I have just finished reading my friend Uday Prakash’s novel, The Girl with the Golden Parasol. It was translated by Jason Grunebaum and published this year by Penguin-India. The original had appeared in 2001 as Peeli Chatri Waali Ladki. I intend this as a compliment to Grunebaum’s skill as a translator that there were many moments, while reading the novel, when I could quite easily guess what the words in the original must have been. But there were also many other moments when I yearned to know what Uday Prakash had written in the original. Here’s the protagonist Rahul describing to his soon-to-be lover the water-tank next to the tubewell in his village: “During my summer vacation I’d run down there at night with a bar of soap and a towel and jump in. It was great fun. Even the soap had a strong scent there that it doesn’t have here… In the forest, near the fields and at night, soap smells sweeter.” It seemed to me that if I knew the words in Hindi that Uday had written, my childhood would be returned to me.

The publication of a work of literature that has been translated from Hindi to English can be a bit like inviting a poor cousin to your wedding. You suspect there will be awkwardness on both sides. And then, in the middle of the event, the cousin says something that makes you suddenly aware that he has got your number. Before the end of the evening, he has made the whole assembled cast of guests experience the humiliation that comes from unpleasant, never-uttered-before truths. I believe Uday has wanted to behave like that cousin. This is an angry book. At times, it is an invective against all the ills of globalization and also the corruption of Brahmanism. (Which other book by an Indian writer attends to both these evils, one ancient and the other contemporary?

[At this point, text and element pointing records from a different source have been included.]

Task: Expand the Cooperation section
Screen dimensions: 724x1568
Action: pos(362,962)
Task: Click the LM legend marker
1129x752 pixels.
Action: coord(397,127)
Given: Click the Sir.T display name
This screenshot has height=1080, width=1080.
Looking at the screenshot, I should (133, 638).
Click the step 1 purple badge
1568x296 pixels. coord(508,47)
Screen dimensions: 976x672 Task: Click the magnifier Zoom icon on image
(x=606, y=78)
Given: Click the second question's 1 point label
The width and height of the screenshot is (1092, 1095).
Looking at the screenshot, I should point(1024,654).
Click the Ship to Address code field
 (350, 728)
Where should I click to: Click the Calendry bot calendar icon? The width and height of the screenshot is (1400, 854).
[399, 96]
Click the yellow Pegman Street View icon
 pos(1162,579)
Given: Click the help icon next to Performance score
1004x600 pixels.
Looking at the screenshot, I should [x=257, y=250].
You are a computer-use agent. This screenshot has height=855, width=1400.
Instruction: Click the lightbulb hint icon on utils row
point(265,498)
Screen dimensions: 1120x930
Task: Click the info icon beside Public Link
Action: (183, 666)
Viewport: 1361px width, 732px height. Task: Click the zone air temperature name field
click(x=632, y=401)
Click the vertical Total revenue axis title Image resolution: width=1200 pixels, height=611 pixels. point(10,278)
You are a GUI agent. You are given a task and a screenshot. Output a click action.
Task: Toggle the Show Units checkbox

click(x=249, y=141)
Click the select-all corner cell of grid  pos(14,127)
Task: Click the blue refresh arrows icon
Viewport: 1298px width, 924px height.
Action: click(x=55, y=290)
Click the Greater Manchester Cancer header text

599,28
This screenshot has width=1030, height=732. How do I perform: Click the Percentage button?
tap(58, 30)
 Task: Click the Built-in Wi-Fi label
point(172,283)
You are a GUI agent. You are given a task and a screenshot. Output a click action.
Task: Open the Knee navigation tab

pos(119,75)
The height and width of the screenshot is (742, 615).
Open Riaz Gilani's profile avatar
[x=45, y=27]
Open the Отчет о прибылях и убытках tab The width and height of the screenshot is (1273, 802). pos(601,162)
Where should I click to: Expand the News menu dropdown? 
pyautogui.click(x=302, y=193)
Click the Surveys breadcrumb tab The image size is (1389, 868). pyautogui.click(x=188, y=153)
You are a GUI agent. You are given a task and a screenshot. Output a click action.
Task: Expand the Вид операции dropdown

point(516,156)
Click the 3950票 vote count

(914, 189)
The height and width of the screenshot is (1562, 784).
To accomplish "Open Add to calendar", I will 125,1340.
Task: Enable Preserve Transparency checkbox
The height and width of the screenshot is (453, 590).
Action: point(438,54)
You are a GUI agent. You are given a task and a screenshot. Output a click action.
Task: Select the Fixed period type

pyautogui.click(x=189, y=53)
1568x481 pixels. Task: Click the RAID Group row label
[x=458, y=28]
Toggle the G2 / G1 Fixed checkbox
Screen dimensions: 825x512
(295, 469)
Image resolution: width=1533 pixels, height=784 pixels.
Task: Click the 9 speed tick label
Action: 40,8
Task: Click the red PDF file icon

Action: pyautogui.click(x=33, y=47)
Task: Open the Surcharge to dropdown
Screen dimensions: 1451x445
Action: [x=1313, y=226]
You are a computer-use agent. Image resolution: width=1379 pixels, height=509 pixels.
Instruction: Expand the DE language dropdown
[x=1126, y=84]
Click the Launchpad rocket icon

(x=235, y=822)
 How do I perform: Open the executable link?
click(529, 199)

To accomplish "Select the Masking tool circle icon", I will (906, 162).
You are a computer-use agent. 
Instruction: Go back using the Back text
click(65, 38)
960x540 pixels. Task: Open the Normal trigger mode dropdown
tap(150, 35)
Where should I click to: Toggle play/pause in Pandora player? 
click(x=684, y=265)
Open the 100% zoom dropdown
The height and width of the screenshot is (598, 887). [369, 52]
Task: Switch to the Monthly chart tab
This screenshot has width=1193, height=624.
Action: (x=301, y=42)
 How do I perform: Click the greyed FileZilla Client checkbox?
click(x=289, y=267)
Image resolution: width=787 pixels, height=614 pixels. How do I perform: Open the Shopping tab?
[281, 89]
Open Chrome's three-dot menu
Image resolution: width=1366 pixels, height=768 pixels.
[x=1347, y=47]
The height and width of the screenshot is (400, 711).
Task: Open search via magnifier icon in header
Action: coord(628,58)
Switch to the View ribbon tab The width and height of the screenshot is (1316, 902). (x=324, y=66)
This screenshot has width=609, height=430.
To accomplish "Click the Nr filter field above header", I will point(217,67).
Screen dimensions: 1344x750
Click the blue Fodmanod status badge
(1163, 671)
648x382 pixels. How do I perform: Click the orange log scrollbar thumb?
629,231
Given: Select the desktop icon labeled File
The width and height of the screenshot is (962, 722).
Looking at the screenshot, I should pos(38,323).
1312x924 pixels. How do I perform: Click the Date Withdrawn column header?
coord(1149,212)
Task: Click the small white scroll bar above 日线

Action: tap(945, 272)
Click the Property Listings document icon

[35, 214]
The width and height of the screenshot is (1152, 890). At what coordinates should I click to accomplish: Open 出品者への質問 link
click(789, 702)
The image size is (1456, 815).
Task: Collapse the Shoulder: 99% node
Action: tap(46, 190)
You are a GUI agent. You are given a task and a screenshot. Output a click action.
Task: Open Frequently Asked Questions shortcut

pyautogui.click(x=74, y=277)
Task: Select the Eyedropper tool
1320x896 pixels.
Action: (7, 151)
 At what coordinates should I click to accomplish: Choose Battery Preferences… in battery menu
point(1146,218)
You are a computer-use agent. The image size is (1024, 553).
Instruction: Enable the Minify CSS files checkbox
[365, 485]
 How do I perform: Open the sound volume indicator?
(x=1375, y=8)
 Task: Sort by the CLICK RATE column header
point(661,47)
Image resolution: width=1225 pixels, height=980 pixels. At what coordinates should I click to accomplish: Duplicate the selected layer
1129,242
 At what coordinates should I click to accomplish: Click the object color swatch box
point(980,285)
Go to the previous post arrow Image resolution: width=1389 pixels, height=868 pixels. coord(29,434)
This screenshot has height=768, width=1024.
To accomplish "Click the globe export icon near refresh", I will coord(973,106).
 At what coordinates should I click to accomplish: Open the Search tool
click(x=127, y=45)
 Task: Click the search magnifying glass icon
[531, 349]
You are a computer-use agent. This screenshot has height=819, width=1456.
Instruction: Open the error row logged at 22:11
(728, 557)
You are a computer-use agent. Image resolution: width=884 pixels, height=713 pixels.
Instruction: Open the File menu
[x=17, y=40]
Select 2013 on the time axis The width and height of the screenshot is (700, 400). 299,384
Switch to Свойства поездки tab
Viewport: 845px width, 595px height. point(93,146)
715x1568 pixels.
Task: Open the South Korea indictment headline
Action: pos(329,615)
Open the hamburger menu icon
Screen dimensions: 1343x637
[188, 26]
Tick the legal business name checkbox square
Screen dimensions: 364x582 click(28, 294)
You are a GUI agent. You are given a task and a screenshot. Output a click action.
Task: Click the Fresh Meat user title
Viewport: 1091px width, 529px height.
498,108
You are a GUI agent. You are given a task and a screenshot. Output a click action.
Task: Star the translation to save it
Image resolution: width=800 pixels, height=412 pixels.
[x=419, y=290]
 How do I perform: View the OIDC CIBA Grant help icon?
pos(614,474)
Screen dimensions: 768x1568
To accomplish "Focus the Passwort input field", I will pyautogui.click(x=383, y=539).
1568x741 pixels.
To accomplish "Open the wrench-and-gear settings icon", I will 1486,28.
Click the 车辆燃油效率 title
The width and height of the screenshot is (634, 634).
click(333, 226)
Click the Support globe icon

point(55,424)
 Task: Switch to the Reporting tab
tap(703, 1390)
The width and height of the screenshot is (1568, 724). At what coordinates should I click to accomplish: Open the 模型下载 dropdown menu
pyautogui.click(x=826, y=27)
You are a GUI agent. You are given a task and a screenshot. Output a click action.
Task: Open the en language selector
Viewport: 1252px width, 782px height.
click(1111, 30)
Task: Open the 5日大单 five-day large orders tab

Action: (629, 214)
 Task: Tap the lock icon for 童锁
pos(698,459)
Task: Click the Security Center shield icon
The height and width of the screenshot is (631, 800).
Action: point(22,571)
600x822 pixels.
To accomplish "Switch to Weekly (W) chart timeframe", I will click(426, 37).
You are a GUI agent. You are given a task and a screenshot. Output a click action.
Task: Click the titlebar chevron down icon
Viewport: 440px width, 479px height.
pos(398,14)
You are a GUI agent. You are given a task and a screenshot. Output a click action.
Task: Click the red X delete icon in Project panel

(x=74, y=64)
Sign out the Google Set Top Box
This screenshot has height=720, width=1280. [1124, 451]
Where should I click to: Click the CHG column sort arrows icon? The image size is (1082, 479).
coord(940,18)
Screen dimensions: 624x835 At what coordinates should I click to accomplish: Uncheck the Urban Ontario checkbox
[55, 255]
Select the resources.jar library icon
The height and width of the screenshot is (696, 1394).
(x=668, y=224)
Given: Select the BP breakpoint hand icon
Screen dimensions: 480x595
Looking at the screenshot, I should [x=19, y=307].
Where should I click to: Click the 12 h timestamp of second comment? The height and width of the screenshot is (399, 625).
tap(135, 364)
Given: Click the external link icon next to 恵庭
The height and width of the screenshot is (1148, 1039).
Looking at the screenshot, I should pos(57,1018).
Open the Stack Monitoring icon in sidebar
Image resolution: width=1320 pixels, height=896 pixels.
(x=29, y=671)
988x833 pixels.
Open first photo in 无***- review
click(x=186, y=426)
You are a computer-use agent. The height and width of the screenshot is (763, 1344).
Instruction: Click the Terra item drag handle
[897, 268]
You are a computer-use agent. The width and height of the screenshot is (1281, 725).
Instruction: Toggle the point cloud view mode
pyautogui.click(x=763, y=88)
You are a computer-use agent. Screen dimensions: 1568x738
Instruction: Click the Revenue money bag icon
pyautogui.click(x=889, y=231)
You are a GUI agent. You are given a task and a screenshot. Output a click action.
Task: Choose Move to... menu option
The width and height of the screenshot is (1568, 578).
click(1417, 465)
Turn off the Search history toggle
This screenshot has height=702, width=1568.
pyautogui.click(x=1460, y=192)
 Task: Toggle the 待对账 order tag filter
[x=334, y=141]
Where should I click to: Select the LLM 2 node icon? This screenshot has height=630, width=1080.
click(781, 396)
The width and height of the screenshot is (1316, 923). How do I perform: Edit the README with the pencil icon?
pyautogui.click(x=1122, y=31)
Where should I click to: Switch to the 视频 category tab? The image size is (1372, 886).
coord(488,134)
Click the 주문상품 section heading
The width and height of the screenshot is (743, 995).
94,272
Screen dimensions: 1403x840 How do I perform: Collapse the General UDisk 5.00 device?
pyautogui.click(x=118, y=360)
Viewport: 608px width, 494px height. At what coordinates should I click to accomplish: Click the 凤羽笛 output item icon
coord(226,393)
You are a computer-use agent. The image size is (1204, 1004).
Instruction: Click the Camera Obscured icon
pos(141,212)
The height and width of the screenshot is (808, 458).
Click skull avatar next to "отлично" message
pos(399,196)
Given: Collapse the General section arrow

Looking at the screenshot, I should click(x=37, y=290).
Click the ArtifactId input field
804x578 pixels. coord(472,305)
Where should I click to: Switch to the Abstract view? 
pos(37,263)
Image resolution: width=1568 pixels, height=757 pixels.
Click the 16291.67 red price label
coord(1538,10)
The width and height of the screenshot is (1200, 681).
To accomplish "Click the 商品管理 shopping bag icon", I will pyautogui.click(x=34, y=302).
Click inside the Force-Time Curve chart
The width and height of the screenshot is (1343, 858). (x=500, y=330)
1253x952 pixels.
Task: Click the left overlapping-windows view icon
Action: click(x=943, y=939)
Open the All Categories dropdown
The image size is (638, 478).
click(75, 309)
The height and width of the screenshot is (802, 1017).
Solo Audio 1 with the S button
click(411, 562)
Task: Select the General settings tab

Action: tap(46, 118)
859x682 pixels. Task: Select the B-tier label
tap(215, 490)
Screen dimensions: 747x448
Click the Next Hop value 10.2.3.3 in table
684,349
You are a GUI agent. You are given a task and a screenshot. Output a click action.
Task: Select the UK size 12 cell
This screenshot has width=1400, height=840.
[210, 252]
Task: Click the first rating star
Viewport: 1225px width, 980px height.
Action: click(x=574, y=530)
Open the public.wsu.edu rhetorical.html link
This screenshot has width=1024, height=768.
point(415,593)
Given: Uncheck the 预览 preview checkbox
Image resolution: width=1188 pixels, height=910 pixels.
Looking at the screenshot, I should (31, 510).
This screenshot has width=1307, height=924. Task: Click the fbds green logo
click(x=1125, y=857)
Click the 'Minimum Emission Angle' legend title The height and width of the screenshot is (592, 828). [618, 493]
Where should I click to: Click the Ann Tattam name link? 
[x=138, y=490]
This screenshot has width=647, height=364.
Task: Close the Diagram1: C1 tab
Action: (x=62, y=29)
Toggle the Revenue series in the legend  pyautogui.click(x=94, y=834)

And with such force?) Those invectives gather a different, more powerful form when they deal with the small, decadent, purely feudal world of Hindi literature. The world that Uday depicts–the small world of a university department, the venal ways in which degrees and jobs are acquired, the system of insitutionalized patronage that gives away awards or organizes literary festivals–is a revealing portrait of a debased society. You only want to flee that world and it is to the writer’s credit that what you want more is to stay in it and see how his characters deal with the reality that they cannot easily, or ever, escape.